Davis learned the art of musical balance under the tutelage of renowned jazz vocalist Beth Winter and other greats such as Jay Clayton, Sheila Jordan, Hadley Caliman, Randy Halberstadt, Chuck Deardorf, Jim Knapp and Julian Priester. Davis Graduated cum laude from Cornish College of the Arts with a Bachelor of Arts in Music, where Davis was also awarded the coveted Maggie Hawthorne scholarship. While still a student a Cornish, eager to define what has become a passionate performance style, Davis started a jazz trio, sang lead vocals for Jim Knapp's Big Band and played virtually every jazz club in Seattle, including Jazz Alley.
Davis’ new CD, It Amazes Me is a collection of 12 standards and one original with a couple of pairings of songs that share the same harmonic structure, "What I’ll Do/The Tennessee Waltz" and "Scrapple From the Apple/Honeysuckle Rose." Davis’ warm alto voice always seems to find the balance between conveying the unadorned melody and adding ornaments to the melody that is both entraining and informative of the songs original meaning.

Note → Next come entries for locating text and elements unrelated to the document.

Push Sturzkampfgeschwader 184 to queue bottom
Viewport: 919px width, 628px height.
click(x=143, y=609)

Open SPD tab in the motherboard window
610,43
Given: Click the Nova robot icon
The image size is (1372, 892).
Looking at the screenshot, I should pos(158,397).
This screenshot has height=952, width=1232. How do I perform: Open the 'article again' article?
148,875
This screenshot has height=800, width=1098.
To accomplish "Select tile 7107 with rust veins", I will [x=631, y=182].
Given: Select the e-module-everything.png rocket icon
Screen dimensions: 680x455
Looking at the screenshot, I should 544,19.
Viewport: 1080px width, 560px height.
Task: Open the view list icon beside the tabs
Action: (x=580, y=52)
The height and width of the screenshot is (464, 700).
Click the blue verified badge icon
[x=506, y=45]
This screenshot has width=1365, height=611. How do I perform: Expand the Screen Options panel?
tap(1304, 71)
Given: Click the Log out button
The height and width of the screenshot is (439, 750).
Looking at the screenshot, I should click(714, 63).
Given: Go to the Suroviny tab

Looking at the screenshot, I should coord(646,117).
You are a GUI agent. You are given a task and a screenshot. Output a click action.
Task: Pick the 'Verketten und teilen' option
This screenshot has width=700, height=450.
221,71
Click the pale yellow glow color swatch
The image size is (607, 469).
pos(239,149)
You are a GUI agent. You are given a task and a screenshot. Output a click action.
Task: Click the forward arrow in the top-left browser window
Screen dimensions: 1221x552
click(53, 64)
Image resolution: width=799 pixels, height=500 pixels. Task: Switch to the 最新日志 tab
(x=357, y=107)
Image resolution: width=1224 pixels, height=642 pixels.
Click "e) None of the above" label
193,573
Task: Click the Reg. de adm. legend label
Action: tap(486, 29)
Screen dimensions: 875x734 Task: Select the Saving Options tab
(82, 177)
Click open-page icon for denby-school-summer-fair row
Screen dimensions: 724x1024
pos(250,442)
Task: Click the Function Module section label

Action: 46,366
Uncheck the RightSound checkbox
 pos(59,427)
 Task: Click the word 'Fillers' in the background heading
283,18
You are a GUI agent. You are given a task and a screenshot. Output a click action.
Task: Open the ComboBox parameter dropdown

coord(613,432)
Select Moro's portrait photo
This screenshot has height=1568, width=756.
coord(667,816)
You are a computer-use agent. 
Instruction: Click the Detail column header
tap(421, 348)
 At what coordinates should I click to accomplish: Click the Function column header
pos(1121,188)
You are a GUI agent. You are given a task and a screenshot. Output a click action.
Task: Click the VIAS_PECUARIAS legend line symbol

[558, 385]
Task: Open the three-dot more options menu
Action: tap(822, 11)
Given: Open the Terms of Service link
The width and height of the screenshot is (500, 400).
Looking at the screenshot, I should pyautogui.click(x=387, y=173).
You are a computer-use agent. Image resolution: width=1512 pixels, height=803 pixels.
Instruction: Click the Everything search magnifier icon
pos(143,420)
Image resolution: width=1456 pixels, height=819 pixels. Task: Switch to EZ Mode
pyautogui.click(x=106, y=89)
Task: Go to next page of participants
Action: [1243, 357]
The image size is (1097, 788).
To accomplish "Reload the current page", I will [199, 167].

"It Don’t Mean A Thing (If It Ain’t Got That Swing)" exemplifies Davis’s ability to make a song mean a thing by finding the pulse of the song and swinging to it. Ted Enderle’s big bass sound provides the driving force for nice swinging solos by alto saxist Chuck Easton and pianist George Radebaugh.
Actually, most of the songs on the CD are swinging with the exception of "Dindi," which is played as an easy bossa. Thanks to Davis’ ability to play with the melody and the accompanying skills of the band, the listener will not fade to the Yin side and grow bored. There is a nice flow of tempos and instrumentation that keeps the Yin and Yang in balance.
Davis’s original, "Answer the Call," exhibits a talent for lyric writing as well as singing. "Don’t stay too long in sorrow. Just feel it, know it, live it. Then move on." Perhaps on the next CD outing the listeners will get to hear more of Davis’ lyrics.
Linger longer in swinging moments with Jenny Davis and let the balance in the music amaze you, It Amazes Me.